Grüne Industriepolitik: Wer bietet mehr?

18.04.2023 | Hat die Europäische Union eine Zukunft als Produktionsstandort für Batterien oder Computerchips? Der „Green Deal Industrial Plan“ soll den „Inflation Reduction Act“ der USA kontern. Die Richtung stimmt, aber es bleiben Fragezeichen – und wichtige Standortnachteile der EU werden nicht adressiert.

Das Wichtigste für Sie in Kürze

  • Die EU gibt eine industriepolitische Antwort auf den „Inflation Reduction Act“ der USA
  • Die Richtung des EU-Plans stimmt, allerdings handelt es sich nicht um den großen Wurf
  • Gefahr, dass Europa im Wachstumswettlauf mit den USA nachhaltig ins Hintertreffen gerät

Wettlauf um Milliardeninvestitionen

Als im Juli 2022 der Baubeginn der VW-Batteriefabrik in Salzgitter gefeiert wurde, erinnerte Bundeskanzler Olaf Scholz an die Herausforderung des Landes, die Klimatransformation zu vollziehen und zugleich Industrieland zu bleiben. „Darum ist klar, dass wir eine eigene Batteriezellenproduktion brauchen, hier bei uns in Europa, hier bei uns in Deutschland und hier bei Ihnen in Salzgitter“, sagte Scholz.1

Ob es so kommt, ist eine offene Frage. Eigentlich wollte Volkswagen bis Ende des Jahrzehnts sechs Batteriefabriken in Europa errichten, doch der geographische Fokus verschiebt sich: Während der Bau einer in Osteuropa geplanten Batteriefabrik auf Eis liegt, wird Volkswagen die nächste Produktionsanlage in Nordamerika errichten. Der Grund: der „Inflation Reduction Act“ (IRA) von US-Präsident Joe Biden. Das milliardenschwere Programm hat den Standort USA attraktiver für Investitionen gemacht – zu Lasten des alten Kontinents. Nun hat Brüssel mit dem „Green Deal Industrial Plan for the Net-Zero Age“ eine europäische Antwort auf den IRA vorgelegt. Welche Probleme werden adressiert – und welche nicht? Welche Sektoren könnten profitieren?
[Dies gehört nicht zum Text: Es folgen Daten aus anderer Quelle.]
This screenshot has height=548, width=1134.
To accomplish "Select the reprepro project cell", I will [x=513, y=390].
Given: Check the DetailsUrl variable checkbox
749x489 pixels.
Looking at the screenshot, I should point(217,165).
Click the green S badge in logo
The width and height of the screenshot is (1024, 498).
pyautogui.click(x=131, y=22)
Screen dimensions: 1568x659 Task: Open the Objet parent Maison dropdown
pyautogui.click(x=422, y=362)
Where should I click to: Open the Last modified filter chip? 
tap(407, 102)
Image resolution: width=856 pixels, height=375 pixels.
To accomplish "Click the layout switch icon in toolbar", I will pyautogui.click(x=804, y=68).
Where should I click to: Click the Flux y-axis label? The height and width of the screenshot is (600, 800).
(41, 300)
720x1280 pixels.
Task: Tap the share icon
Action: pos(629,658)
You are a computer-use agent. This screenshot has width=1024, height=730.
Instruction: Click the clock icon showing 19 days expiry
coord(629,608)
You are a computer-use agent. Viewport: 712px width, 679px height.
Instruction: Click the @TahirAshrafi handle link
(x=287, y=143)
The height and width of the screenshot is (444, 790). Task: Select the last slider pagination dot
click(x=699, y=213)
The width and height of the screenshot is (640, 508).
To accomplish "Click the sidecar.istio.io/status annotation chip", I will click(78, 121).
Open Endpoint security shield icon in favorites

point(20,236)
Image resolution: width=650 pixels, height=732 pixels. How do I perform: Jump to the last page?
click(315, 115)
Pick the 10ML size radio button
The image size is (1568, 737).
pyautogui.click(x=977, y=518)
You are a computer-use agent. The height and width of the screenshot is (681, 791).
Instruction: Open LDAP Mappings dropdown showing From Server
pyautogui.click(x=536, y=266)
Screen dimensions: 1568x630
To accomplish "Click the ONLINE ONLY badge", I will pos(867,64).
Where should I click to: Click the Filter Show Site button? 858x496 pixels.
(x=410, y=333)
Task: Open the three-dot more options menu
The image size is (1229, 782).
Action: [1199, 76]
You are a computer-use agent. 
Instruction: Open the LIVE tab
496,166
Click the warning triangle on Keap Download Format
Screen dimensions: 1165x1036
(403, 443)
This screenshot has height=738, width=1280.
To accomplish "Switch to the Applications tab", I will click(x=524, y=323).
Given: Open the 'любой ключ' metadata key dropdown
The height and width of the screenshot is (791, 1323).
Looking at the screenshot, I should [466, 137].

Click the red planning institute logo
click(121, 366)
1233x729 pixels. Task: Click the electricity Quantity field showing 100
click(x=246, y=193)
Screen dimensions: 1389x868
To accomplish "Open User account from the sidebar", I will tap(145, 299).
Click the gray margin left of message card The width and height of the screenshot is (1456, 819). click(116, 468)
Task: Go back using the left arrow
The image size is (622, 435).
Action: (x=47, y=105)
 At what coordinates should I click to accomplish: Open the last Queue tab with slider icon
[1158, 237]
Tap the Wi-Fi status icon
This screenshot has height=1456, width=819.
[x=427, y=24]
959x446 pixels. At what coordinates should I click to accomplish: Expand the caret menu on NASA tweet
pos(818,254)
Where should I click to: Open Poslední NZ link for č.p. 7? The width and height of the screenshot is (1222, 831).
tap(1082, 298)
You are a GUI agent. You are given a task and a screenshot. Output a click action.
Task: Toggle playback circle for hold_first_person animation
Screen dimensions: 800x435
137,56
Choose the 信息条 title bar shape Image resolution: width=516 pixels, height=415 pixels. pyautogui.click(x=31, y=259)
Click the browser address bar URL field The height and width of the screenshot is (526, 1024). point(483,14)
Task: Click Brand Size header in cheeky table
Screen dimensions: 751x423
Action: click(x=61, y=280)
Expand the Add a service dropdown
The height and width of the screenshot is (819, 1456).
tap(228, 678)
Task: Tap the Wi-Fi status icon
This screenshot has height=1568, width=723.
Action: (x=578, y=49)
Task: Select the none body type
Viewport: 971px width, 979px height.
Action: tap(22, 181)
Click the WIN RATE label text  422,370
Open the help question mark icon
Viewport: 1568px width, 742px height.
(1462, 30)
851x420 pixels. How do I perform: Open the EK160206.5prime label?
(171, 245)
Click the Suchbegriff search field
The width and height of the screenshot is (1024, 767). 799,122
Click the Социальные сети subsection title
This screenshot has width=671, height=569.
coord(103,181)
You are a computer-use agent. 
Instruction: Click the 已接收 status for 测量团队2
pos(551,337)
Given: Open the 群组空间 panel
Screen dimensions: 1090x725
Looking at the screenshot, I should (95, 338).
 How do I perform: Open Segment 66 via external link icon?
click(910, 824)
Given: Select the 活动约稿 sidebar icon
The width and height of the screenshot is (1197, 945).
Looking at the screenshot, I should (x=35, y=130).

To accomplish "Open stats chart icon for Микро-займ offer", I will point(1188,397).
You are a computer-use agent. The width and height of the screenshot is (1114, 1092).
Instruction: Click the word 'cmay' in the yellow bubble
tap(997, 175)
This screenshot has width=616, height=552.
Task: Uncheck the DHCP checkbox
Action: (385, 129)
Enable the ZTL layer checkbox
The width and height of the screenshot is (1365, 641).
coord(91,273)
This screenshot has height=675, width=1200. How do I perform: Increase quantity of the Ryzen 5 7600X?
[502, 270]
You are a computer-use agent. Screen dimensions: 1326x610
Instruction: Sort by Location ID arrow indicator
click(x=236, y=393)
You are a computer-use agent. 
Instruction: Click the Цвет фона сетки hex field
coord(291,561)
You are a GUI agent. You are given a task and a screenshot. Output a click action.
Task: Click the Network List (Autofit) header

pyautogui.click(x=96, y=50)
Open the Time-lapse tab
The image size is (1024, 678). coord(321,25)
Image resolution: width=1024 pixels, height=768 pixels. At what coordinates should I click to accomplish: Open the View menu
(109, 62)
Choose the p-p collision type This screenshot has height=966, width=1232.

USA: Inflation Reduction Act

Ausgangspunkt unserer Analyse stellt der IRA in den Vereinigten Staaten dar. Die Regierung unter Präsident Biden hat Investitionspakete in einer Größenordnung von rund 1.260 Milliarden US-Dollar mit den Zielen geschnürt, die grüne Transformation voranzutreiben, die Restrukturierung strategischer Lieferketten zu forcieren und somit die Abhängigkeit von Drittstaaten bei wichtigen Technologien zu reduzieren. Ein Drittel der staatlichen Investitionen, also über 430 Milliarden US-Dollar, fließt in den IRA. Der Schwerpunkt liegt auf Investitionen in Energiesicherheit und Klimawandel. Die staatlichen Bemühungen zeigen bereits Wirkungen: Immer mehr Unternehmen kündigen umfangreiche Investitionen in den Vereinigten Staaten an. So gab etwa der taiwanische Halbleiterriese TSMC im Dezember 2022 bekannt, insgesamt 40 Milliarden US-Dollar für den Bau von Chip-Fabriken im Bundestaat Arizona in die Hand nehmen zu wollen. Die US-Wirtschaftspolitik schlägt sich auch bereits in makroökonomischen Daten nieder. Seit dem Jahr 2021 steigen die Anlageinvestitionen im verarbeitenden Gewerbe deutlich, maßgeblich getrieben durch die Bereiche Computer, Elektronik und Elektrik.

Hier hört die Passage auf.